* _Description of the task_: Transcribe verbatim the span of lines that opens with the line containing "The height and width of the screenshot is (794, 1086)." and closes with the last line of the data below.
(Records shown)
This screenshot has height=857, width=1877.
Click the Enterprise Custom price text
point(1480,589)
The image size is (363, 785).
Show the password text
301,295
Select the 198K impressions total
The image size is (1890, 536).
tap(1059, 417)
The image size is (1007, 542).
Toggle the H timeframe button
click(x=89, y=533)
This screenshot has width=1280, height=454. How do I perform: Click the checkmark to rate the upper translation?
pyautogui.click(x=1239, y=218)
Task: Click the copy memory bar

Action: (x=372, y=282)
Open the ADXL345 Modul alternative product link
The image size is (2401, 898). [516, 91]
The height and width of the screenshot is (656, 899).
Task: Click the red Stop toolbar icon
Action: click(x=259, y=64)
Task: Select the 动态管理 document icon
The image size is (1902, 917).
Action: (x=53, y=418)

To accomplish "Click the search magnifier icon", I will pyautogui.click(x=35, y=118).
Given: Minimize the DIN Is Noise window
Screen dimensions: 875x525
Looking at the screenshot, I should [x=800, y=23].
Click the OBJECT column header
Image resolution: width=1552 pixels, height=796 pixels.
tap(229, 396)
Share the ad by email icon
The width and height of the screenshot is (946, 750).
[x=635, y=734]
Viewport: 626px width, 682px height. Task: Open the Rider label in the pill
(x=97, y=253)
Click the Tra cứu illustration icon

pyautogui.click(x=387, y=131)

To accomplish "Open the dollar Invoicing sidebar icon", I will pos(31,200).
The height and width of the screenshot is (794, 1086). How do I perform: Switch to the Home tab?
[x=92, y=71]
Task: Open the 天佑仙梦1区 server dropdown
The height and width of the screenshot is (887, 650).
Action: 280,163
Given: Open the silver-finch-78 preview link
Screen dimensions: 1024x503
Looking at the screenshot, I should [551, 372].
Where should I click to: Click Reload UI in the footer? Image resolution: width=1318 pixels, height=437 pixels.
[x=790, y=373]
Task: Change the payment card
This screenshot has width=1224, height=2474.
(End Records shown)
* _Answer area_:
The height and width of the screenshot is (794, 1086). How do I perform: Switch to the Home tab?
[x=92, y=71]
Task: Open the 天佑仙梦1区 server dropdown
The height and width of the screenshot is (887, 650).
Action: 280,163
Given: Open the silver-finch-78 preview link
Screen dimensions: 1024x503
Looking at the screenshot, I should [551, 372].
Where should I click to: Click Reload UI in the footer? Image resolution: width=1318 pixels, height=437 pixels.
[x=790, y=373]
Task: Change the payment card
This screenshot has width=1224, height=2474.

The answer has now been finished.